There was a looser aspect to his movements than earlier, as if his joints had been oiled. This would have been enough to tell her he'd taken drink, even if she hadn't been able to smell it on him. She pictured him downstairs, the downstairs she hadn't seen. A comfortably shabby room, looking out on that courtyard with its outhouses and its double-decker bus, if that's what it was. There'd be a sideboard, a drinks cabinet: straight out of fifties' rep. He'd have poured from a cut-glass decanter, downed it in one, then poured another for a more contemplative sip-and-savour. Nothing to dull his edge, he'd have thought, because everyone thought that. Like smokers unable to smell their habit on their clothes, drinkers always thought themselves unaffected.

Her hands had curled into fists. Thinking drinker's thoughts could do that.

Uncurling them, she brushed at her skirt, as if it harboured crumbs. There was something very precise about her movements, and this seemed to annoy him.
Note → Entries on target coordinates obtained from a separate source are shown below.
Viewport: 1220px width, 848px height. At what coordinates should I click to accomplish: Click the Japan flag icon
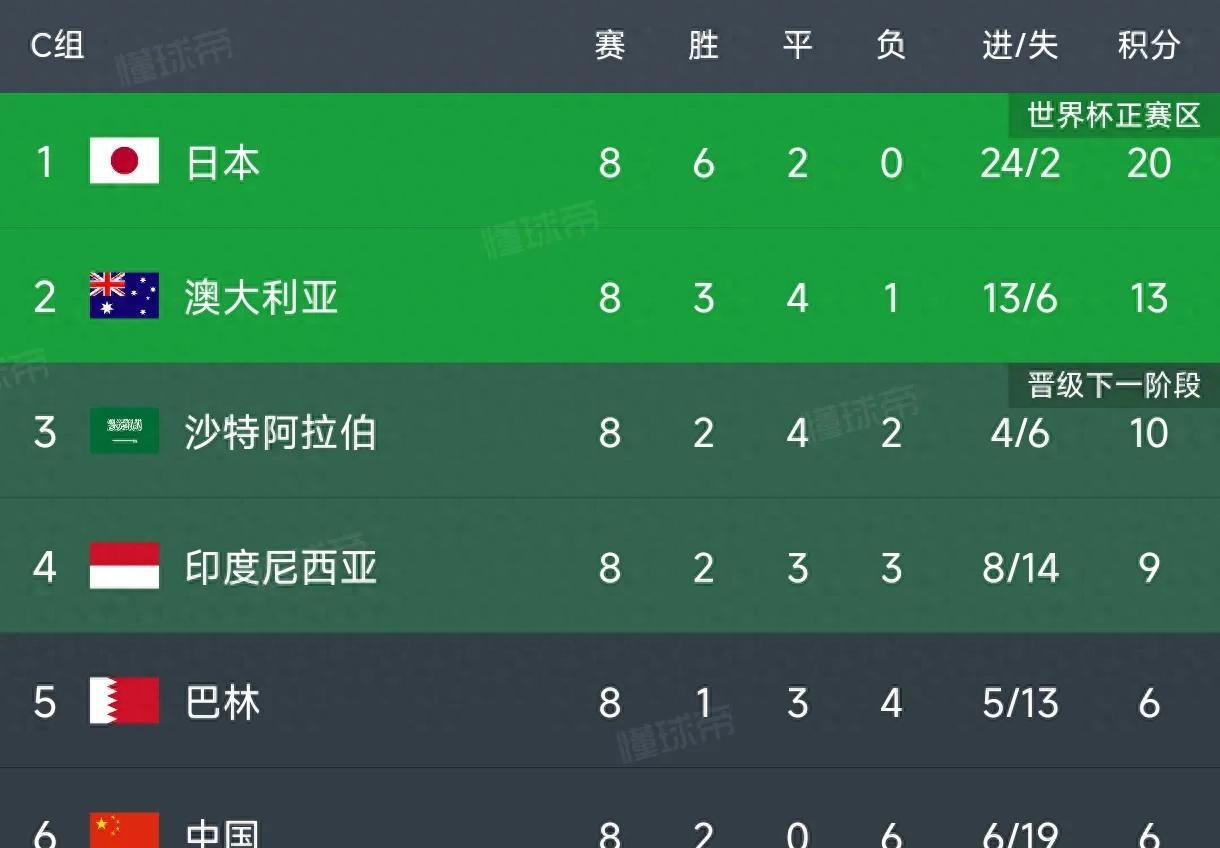[124, 161]
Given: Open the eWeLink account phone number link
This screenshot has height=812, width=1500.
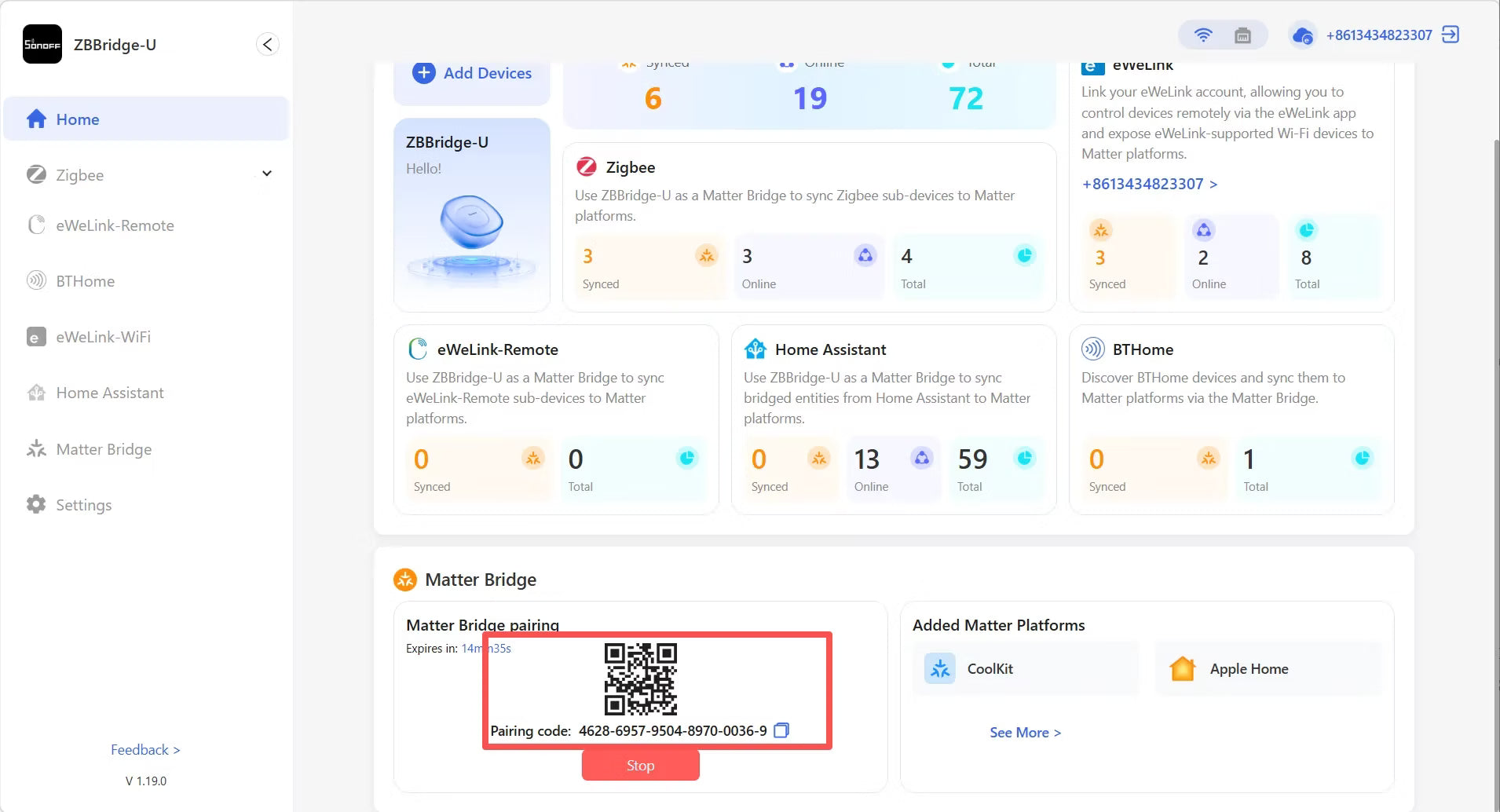Looking at the screenshot, I should coord(1150,184).
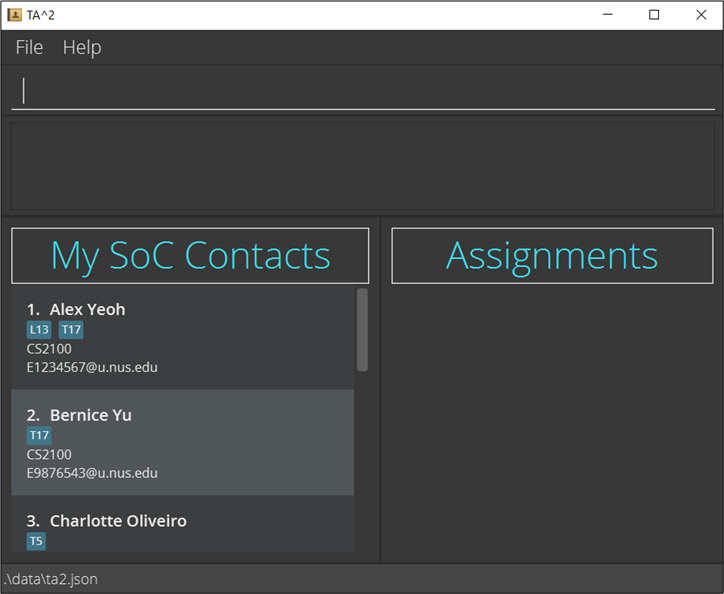Click the L13 tag on Alex Yeoh

click(x=38, y=330)
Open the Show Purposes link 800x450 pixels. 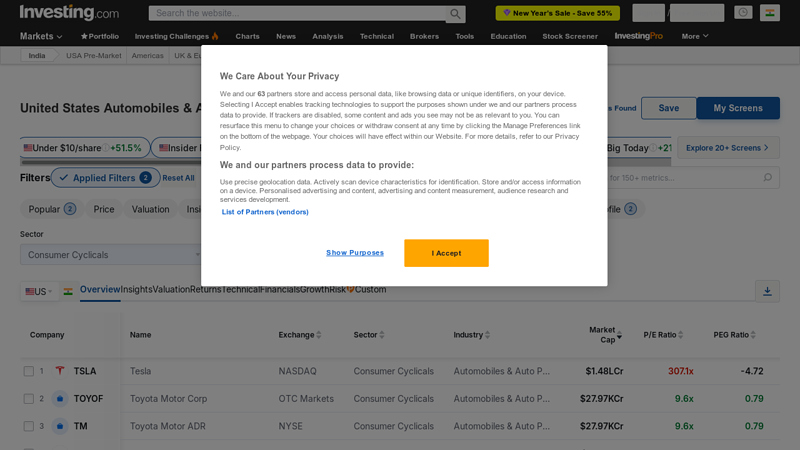tap(355, 253)
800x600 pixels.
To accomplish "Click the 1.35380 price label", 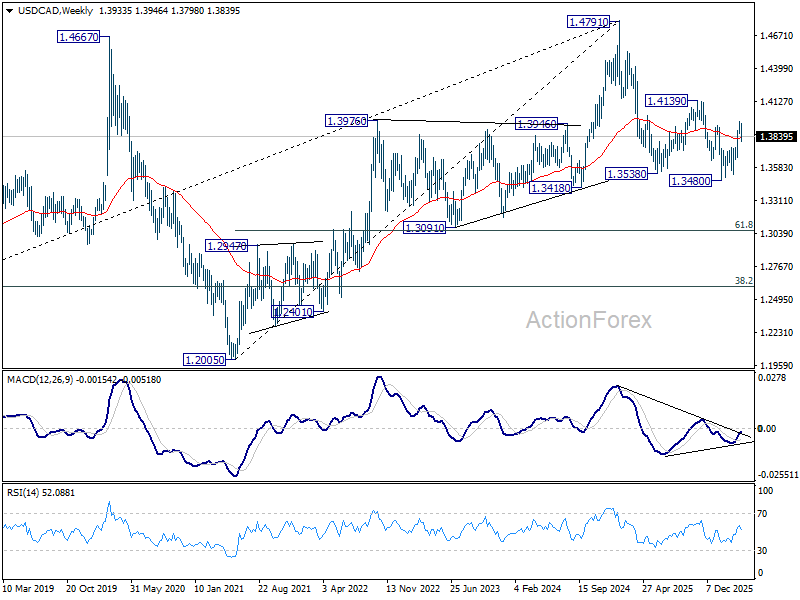I will pyautogui.click(x=626, y=173).
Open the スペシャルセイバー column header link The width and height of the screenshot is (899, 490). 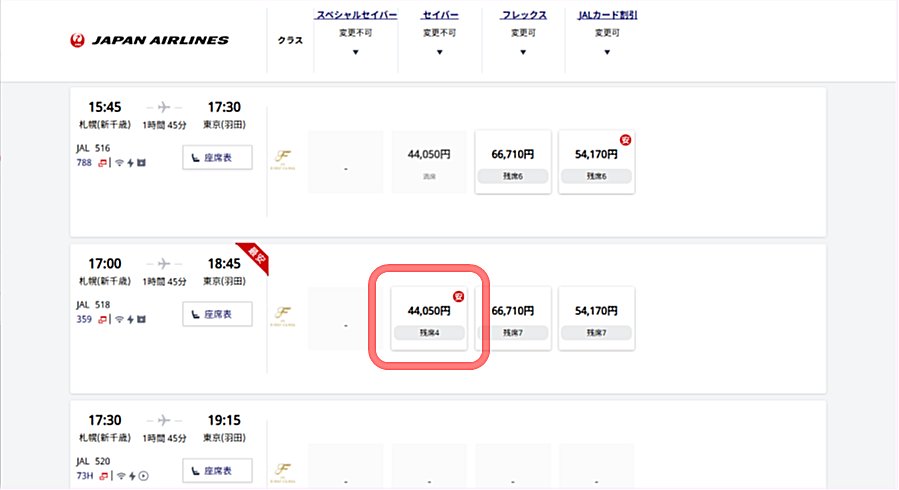(356, 16)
“All buttoned-up. Who'd think to look at you the times we once had?”

“I'm an alcoholic, Sean,” she said calmly. “I had lots of times, did lots of things. I wouldn't do them now.”

“Too good now.”

“It's not about goodness.”

“You were, though. On your back or on your knees, you were always good.”

He waited for her to respond, but she said nothing. Just regarded him unflinching, simply being who she was now instead of who she'd been then, and letting him know she felt no shame or self-disgust. Simply the determination never to be that person again.

Only when he looked away did she speak.

“What do you want, Sean? If you're expecting a ransom, you're going to be seriously disappointed, but either way, what brings you upstairs? A chat about the weather?”

That seemed to amuse him, for some reason. But the answer he gave was, “To find out who you trust.”